Texto de leitura:
-.-.-

A tomada do quartel de Guiledje pelas Forças Armadas Revolucionárias do Povo da Guiné (FARP) teve um valor estratégico muito animador, por um lado mas, por outro, a perda desse quartel teve um impacto negativo, com um efeito desmoralizador no seio do Exército Português, conforme confirmou o comandante desse aquartelamento, Coutinho e Lima, das tropas portuguesas, podendo encontrar essas declarações no Youtube.
O ataque ao quartel de Guiledje durou três dias e quatro noites, com intenso bombardeamento de artilharia pesada. Começou no dia 18 de maio de 1973 e só terminou 22 do mesmo mês e, no último dia dos combates, o comandante Coutinho e Lima ordenou o abandono do quartel de Guiledje, por se sentirem derrotados.
A entrada dos combatentes do PAIGC no aquartelamento de Guiledje, já com arsenal bélico suficiente e sofisticado, meteu medo às tropas coloniais que se encontravam em Gadamael, a 10 quilómetros de Guiledje. Com opiniões divergentes, os mais corajosos do lado português defenderam a continuidade no local (Gadamael) e outros acharam que abandonar o quartel seria a melhor medida a tomar, mas a decisão final foi reforçar aquela base militar.
A grande dificuldade com que as tropas de Cabral enfrentavam eram os ataques aéreos dos portugueses. No início de 1973, o PAIGC recebeu o auxílio da União Soviética em mísseis CM7 para substituir as ultrapassadas e ineficazes armas antiaéreas de que dispunha o movimento da guerrilha guineense.
Queda do primeiro avião colonial
No dia 25 de março de 1973 foi derrubado o primeiro avião inimigo pelo major Cabá Fati.

-.-.-

Enunciado: Transcreve fielmente o trecho do texto sobre a tomada de Guiledje, desde "A tomada do" até "se sentirem derrotados.".

-.-.-

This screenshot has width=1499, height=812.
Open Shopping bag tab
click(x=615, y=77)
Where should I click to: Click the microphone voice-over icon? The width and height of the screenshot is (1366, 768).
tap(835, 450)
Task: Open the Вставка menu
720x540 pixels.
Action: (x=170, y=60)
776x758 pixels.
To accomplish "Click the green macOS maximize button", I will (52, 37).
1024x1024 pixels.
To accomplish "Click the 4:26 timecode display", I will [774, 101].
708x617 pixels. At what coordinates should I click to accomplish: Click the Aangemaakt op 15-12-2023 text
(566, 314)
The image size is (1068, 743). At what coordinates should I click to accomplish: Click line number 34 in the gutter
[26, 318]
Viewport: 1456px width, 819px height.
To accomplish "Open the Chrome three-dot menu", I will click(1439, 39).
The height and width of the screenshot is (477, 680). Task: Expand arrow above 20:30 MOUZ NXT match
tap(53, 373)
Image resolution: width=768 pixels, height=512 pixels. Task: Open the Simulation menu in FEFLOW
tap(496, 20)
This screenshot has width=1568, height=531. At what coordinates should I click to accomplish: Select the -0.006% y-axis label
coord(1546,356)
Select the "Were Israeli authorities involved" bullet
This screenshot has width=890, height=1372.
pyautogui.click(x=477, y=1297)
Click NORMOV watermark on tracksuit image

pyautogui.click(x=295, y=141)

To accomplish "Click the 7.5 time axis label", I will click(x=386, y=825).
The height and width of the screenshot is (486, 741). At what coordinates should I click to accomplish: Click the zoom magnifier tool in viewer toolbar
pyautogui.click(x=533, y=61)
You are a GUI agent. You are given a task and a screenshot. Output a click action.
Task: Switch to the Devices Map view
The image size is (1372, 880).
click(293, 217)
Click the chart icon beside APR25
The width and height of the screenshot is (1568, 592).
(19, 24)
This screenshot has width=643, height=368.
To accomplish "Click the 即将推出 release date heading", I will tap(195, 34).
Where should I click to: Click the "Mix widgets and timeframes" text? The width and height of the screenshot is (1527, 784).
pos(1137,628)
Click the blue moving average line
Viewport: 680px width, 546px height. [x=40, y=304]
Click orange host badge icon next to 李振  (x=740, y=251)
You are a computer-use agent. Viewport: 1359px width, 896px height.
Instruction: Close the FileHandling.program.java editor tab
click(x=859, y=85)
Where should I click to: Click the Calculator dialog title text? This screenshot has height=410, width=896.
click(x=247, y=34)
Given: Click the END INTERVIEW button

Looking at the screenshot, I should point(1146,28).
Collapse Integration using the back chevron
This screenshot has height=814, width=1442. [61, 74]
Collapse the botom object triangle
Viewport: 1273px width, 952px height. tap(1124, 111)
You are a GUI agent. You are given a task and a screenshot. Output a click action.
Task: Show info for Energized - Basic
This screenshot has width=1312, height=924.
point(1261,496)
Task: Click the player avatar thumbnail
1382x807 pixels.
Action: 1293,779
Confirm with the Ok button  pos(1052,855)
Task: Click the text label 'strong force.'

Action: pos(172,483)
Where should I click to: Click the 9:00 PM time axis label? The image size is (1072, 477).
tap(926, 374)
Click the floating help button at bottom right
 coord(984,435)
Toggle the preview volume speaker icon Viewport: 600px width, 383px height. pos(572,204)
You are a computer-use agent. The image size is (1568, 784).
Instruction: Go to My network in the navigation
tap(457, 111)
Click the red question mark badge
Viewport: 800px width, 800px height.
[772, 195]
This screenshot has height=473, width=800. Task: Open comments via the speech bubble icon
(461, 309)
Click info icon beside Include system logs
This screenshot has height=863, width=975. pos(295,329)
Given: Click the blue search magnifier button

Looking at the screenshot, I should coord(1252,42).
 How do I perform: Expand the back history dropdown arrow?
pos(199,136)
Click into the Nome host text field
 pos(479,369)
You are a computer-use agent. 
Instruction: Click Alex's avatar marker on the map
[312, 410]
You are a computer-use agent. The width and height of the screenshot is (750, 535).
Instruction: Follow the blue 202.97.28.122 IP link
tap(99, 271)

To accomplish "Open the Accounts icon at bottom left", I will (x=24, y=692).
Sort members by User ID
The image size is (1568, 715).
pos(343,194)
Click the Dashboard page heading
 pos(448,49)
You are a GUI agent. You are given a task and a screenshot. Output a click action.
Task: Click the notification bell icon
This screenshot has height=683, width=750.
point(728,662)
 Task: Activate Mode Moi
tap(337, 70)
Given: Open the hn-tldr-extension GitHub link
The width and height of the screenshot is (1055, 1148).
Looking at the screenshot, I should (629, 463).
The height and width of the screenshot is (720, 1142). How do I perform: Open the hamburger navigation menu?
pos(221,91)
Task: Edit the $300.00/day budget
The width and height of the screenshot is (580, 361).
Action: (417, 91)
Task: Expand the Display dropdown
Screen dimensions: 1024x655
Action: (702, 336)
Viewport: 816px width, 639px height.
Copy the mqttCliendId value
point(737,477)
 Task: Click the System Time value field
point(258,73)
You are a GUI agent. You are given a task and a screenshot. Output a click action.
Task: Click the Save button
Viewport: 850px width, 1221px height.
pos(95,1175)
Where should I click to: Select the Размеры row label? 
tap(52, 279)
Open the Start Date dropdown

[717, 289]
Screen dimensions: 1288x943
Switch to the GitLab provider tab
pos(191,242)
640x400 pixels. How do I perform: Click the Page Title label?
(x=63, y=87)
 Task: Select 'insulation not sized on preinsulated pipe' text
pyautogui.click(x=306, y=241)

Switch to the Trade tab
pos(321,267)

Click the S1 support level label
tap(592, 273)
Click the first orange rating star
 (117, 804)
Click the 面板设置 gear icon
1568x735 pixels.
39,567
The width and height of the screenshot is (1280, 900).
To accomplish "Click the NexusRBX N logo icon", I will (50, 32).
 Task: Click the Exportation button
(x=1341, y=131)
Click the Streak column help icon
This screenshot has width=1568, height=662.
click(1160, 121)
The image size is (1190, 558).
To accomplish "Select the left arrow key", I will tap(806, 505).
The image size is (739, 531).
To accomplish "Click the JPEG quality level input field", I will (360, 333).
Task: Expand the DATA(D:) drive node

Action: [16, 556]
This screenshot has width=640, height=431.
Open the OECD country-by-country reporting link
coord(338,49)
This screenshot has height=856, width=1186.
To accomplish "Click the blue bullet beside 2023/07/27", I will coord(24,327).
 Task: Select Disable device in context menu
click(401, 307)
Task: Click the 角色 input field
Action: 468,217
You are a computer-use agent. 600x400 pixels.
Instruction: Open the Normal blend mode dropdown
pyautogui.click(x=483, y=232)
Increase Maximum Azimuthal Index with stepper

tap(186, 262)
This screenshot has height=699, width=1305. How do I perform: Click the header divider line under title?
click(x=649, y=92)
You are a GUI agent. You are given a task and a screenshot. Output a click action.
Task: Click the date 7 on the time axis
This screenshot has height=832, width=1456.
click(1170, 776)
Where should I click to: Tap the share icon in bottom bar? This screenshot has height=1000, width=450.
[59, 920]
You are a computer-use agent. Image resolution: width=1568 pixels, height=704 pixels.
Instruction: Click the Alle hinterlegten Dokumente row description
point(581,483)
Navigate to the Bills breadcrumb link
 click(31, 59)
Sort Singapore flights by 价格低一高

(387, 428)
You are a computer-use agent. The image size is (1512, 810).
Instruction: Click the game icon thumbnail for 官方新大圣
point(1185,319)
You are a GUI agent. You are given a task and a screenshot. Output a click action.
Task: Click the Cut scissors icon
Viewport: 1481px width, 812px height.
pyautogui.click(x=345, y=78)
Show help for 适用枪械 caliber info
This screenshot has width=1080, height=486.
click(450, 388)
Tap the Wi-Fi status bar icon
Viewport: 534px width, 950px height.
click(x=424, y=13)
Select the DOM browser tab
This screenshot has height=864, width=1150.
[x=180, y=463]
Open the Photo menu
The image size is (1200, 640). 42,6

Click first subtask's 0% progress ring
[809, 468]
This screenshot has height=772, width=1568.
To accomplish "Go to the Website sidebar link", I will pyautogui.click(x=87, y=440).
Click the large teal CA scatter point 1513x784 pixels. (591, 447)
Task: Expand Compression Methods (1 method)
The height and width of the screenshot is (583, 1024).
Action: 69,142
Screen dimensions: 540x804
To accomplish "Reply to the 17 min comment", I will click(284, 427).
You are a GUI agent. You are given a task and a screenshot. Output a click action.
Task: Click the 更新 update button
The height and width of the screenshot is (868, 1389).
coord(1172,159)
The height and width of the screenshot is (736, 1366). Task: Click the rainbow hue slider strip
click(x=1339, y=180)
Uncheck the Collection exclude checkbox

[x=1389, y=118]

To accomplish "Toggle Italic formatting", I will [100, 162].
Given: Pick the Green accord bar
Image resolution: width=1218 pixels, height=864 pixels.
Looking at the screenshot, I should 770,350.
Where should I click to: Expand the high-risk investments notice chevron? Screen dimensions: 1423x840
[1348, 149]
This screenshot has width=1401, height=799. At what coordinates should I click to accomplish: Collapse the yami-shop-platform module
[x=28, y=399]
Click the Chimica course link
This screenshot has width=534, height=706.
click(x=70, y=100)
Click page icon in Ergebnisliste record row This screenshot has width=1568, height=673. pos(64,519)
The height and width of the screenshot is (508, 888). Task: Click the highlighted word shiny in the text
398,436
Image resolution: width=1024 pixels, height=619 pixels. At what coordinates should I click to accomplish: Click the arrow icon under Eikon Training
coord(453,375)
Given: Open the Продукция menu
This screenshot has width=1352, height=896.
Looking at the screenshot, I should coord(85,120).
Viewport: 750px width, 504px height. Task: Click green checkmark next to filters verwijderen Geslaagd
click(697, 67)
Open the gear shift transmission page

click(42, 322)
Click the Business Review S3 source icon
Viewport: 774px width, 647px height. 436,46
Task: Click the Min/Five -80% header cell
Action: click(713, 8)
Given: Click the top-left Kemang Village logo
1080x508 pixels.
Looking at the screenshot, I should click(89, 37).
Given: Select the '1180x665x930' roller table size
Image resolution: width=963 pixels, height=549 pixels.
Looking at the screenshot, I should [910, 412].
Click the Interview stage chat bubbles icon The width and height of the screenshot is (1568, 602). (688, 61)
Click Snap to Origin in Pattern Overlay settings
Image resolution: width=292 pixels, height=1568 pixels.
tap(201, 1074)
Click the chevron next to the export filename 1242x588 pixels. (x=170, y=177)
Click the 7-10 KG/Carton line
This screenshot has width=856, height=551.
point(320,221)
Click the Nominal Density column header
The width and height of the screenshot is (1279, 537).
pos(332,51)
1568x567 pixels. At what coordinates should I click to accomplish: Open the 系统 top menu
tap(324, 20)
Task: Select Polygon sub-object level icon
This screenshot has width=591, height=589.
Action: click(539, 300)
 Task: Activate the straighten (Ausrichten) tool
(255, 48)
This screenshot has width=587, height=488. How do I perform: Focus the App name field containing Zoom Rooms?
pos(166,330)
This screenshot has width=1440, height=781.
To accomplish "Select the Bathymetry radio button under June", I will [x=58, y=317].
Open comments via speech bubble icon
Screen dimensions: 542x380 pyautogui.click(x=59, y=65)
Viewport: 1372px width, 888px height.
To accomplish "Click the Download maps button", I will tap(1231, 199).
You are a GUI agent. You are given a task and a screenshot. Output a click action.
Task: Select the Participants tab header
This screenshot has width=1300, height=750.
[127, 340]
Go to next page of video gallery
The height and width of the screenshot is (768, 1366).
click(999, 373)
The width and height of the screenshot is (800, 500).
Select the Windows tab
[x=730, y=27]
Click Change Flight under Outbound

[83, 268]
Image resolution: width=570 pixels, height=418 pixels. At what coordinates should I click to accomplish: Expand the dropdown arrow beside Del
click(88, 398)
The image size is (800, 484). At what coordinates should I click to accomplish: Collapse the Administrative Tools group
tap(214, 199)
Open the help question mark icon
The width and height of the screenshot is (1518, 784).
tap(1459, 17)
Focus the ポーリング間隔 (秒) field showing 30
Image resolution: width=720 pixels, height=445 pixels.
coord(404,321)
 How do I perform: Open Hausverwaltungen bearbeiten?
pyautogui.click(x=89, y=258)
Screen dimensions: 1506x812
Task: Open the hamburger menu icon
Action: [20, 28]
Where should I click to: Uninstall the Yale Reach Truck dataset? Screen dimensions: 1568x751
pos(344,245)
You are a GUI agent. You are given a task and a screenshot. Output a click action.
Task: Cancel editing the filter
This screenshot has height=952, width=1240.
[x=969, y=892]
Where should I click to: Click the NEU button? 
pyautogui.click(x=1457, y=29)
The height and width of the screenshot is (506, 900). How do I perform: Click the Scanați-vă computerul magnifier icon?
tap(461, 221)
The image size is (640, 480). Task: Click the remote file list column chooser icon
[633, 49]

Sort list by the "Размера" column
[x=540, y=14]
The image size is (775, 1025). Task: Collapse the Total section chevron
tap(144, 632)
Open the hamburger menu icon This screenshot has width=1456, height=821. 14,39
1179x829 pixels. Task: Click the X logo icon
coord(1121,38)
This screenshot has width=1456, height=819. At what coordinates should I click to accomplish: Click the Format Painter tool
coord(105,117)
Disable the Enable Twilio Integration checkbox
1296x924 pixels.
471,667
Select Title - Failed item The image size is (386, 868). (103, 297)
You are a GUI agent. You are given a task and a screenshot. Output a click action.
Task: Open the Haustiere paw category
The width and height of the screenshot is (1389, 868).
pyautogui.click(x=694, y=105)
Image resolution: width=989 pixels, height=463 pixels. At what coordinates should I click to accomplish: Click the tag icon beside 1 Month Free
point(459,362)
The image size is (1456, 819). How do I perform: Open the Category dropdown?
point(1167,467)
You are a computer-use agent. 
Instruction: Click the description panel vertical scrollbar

-.-.-

Resposta:
A tomada do quartel de Guiledje pelas Forças Armadas Revolucionárias do Povo da Guiné (FARP) teve um valor estratégico muito animador, por um lado mas, por outro, a perda desse quartel teve um impacto negativo, com um efeito desmoralizador no seio do Exército Português, conforme confirmou o comandante desse aquartelamento, Coutinho e Lima, das tropas portuguesas, podendo encontrar essas declarações no Youtube.
O ataque ao quartel de Guiledje durou três dias e quatro noites, com intenso bombardeamento de artilharia pesada. Começou no dia 18 de maio de 1973 e só terminou 22 do mesmo mês e, no último dia dos combates, o comandante Coutinho e Lima ordenou o abandono do quartel de Guiledje, por se sentirem derrotados.